I keep remembering parallel incidents back in India, the last time I was out of the country. Last night I remembered one time I really felt at one with my cousins and extended family in Bangalore. So help us, we were singing and dancing along to the Backstreet Boys. Jeremy Richards of Lyrics Schmirics called their harmonies "emotion-pimping," and, well, that's what they are. Oh, wait, it was "expectation-pimping." Anyway, N*Sync and the like sort of get past my defenses when I'm abroad and away from the good USA stuff. Russians -- and yes, this is a truism -- take the worst of American culture, as in Britney Spears and greed and neo-Victorian sexual junk. Next thing you know, I'll see pork rinds next to the Fanta and ads for monster-truck rallies at Kirov Stadium.

But I digress.

Rock music is pretty universal. At least, I felt as though Chaif could have been, minus lyrics, some random American (or British, or Canadian) band that I'd hear at Blake's in Berkeley, California. I heard nothing especially Russian about the harmonies or melodies. And I got a little sense of belonging there, in the crowd, cheering Chaif, that I hadn't felt before here.

Yay, police. On the way back from the concert, rather far away from me, I saw two (presumably drunk) people sort of fighting. Within a minute or two, some uniformed cops were on the scene, cooling stuff down. I was actually glad for the large militsia/police presence, for once.

Metro moments. I get lots and lots of eye contact on the metro. Russians stare -- that hasn't changed between 1975 and now (it was around than that Russian Journal was written).

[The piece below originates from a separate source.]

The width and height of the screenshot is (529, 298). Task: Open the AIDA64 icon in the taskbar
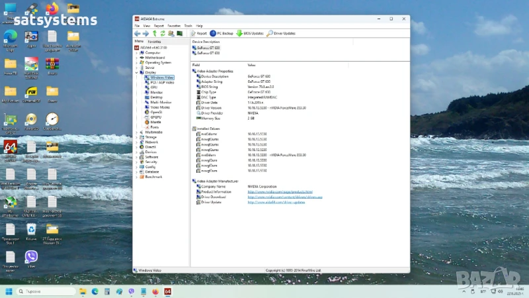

I'm not used to it. Probably when I get back to the US, that'll weird me out again, and I'll have to get used to the lack of eye contact. That and walking around without my passport and visa, and not locking my backpack when I get on BART, and ice cream costing more than 25 cents for a popsicle.

Yesterday night I saw a funny little scene, and laughed along with all around me. A man had fallen asleep on the shoulder of a woman he didn't know. She wasn't quite sure what to do. I mean, it's not nice to wake a sleeping person who is obviously very tired (and, one is pretty sure, not drunk -- he didn't smell of alcohol, and so on). It was pretty funny, even to her, and to the babushki and so on around. Eventually she got up really quickly when the train stopped at a station. The guy kind of straightened up, especially when some other guy on his other side sort of told him to wake up. The sleepy guy went back to sleep in some less bothersome-to-others position. Just another day in Leningrad.